The sheriff's department is now protesting the fourth consecutive release by a judge of Berkeley resident Aubrey Crowder, this time after Crowder allegedly assaulted a sheriff's deputy.
"It's likely we see him again," they write in a tweet, saying that the judge refused their bail hold request.
Aubrey Crowder is another #ZeroBailFail. Arrested 4x since 3/27 for Robbery, assaults on officers, trespass, drugs and court order violations. He is released again after trying to assault our deputies. A judge failed to sign our bail hold request. It’s likely we see him again. pic.twitter.com/lKaruYP8g7— Alameda County Sheriff (@ACSOSheriffs) May 27, 2020
The 19-year-old Crowder's recent cases, which involve drug charges, battery, trespassing, court order violations, and the assault on an officer, follow on a recorded history of arrests. On January 31, according to public records, BART police arrested Crowder on suspicion of robbery in downtown Oakland. He was previously arrested for robbery by BART police in July of last year, and his record dates back to February 2019, with arrests for vandalism, prowling, and resisting arrest.
And Crowder is one of multiple repeat suspects that local law enforcement have been trying to call attention to during the pandemic, despite crime generally being down around the Bay Area.
In April we heard about 34-year-old Kristopher Sylvester of Fremont, who was arrested twice by different police jurisdictions within a matter of days for multiple commercial burglaries, stealing a Ford Mustang from Hertz, leading police on a chase, and possessing a loaded firearm. And there was the case of Rocky Music, 32, who was re-arrested 30 minutes after his release from Santa Rita Jail last month for a carjacking allegedly committed during his walk from the jail to the Dublin BART station.
Alameda County Sgt. Ray Kelly says these were just two examples of 5o re-arrests that have occurred in the county in the last two months.
Publicizing these cases has resulted in attention from federal prosecutors, and as the Mercury News reports, both Sylvester and Music now face federal charges that come with different guidelines for pre-trial jail stays.
Sylvester now faces a federal illegal gun possession charge, for which he could face up to 10 years behind bars, and Music has been charged with federal carjacking, for which he faces up to 15 years.

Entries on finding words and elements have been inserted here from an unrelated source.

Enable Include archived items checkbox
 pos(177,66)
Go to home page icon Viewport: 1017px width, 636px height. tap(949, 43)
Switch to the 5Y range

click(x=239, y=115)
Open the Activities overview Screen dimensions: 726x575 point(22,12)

Both men will face detention hearings that will determine if they stay in jail before their trials, with Sylvester's scheduled for Thursday, May 28.
Defense attorneys and other advocates argue that the only way to prevent widespread outbreaks of COVID-19 in prisons is to limit the jail population and create more mandatory distancing inside of them. And local attorney Jeffrey Bornstein, who is representing some Santa Rita inmates in a lawsuit about the treatment of the mentally ill in the jail, tells the Mercury News that Sheriff Ahern's attitude toward the zero-bail initiative, and the publicizing of these re-arrests, is "disheartening and counterproductive."
Santa Rita Jail has had over 50 inmates test positive for COVID-19, along with three staff members, most of whom have since recovered. As Berkeleyside reported two weeks ago, inmates in the jail believed the number was higher than was publicized. Now all inmates are being tested for the virus within 48 hours of their arrival at the jail.
As Kelly tells the Mercury News, "Time will tell but I think there are unrealized consequences to the zero-bail protocol. What we are seeing now in terms of crime trends is concerning. You can steal a car every day and just do the revolving door at the jail. We’re working on ways to mitigate that now, but it has been very frustrating."